The Spider Team Hacker: How a UK Man Stole 4 Million Passwords
A hacker who targeted websites across North America, Yemen, and Israel, stealing the credentials of millions of users, has been sentenced to prison.
26-year-old Al-Taheri Al-Mashriki, from Rotherham, South Yorkshire, was arrested in August 2022 by the UK’s National Crime Agency (NCA), acting on intelligence provided by U.S. law enforcement. His activities were linked to the radical groups “Spider Team” and the “Yemen Cyber Army.”
NCA investigators traced Al-Mashriki’s ties to the Yemen Cyber Army through his social media and email accounts.

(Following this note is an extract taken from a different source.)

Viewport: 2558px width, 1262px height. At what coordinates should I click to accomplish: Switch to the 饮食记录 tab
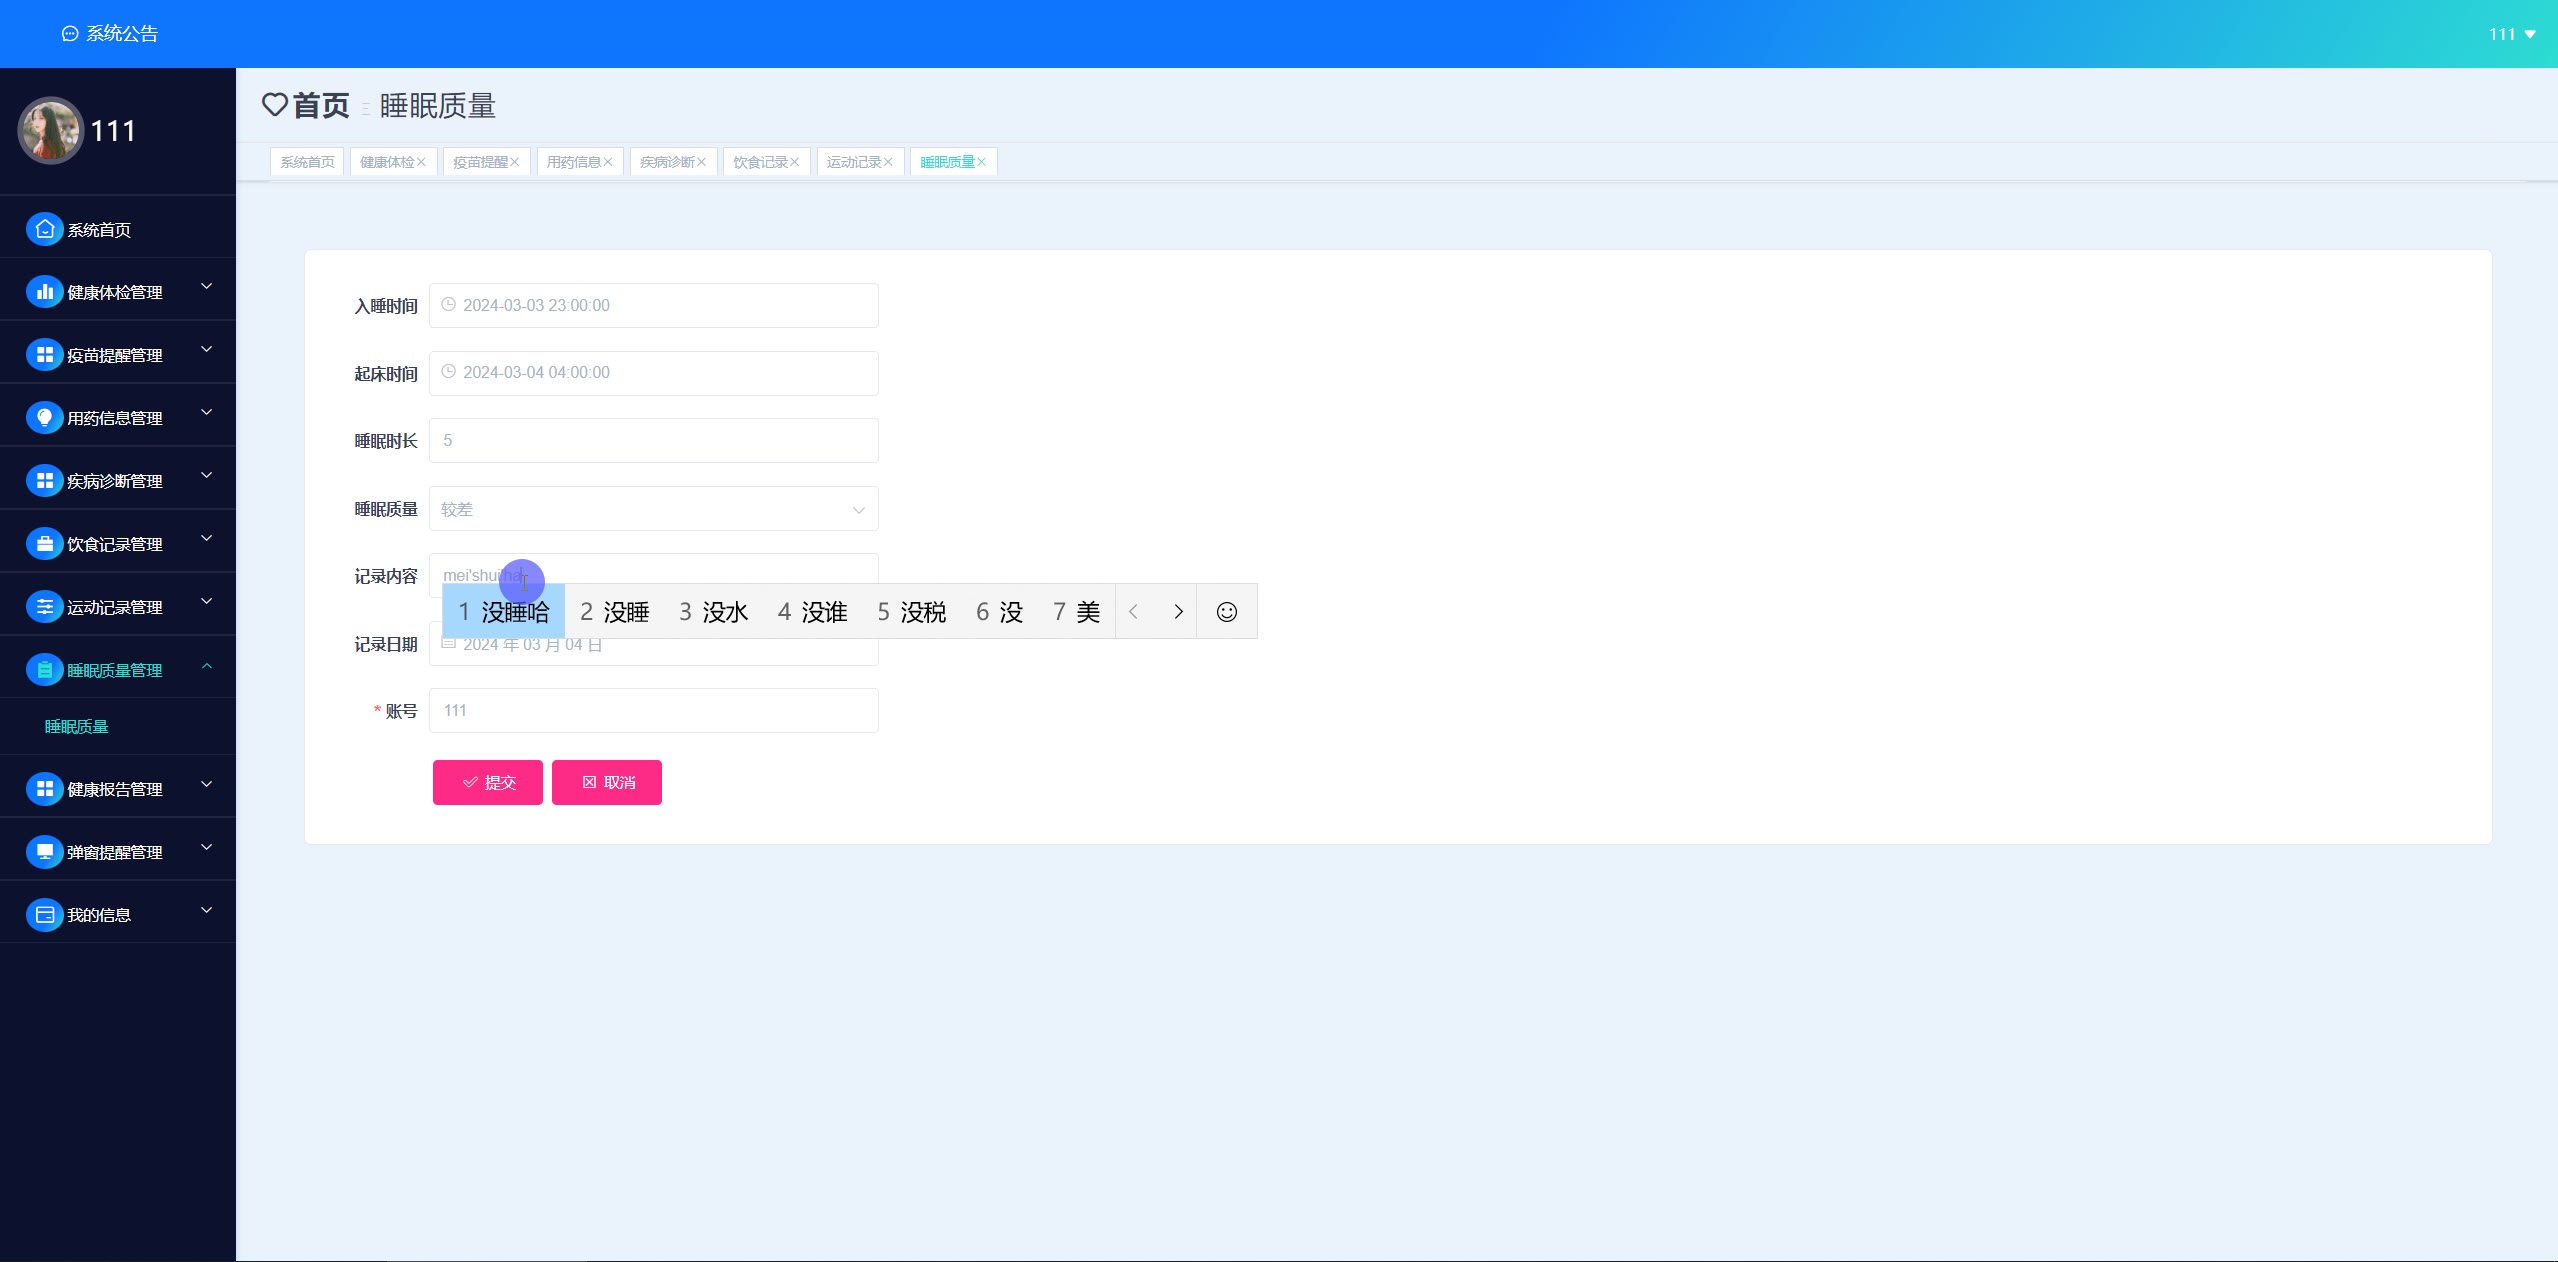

Forensic analysis of his laptop and mobile devices revealed intrusions into websites belonging to the Yemeni Ministry of Foreign Affairs, the Ministry of Security, and an Israeli news outlet. The breaches were marked by the creation of hidden pages carrying his aliases and propaganda messages.
The hacker favored poorly secured websites, gaining notoriety in the cybercriminal underground for the sheer volume of his attacks. On one forum, he boasted of compromising over 3,000 websites in just three months of 2022. Yet, NCA forensics uncovered an even greater scale: his laptop contained stolen data from more than 4 million Facebook users, along with databases of logins and passwords for services such as Netflix and PayPal.
In February 2022, he fully mirrored the website of Israel’s Live News, obtaining access to administrative pages. Additional breaches targeted Yemeni government platforms, where he employed vulnerability scanners and tools to harvest usernames. Religious websites in Canada and the United States were also attacked, as well as the site of the California Water Resources Board.
Working with international partners, the NCA gathered testimony from victim organizations, which reported severe financial losses and damage to critical infrastructure. The agency stressed that the defendant’s actions disrupted the functioning of targeted websites and endangered millions of users.
Al-Mashriki was set to stand trial in Sheffield on ten counts under the Computer Misuse Act, but on March 17 he pleaded guilty to nine of them. On August 15, he was sentenced to 20 months in prison.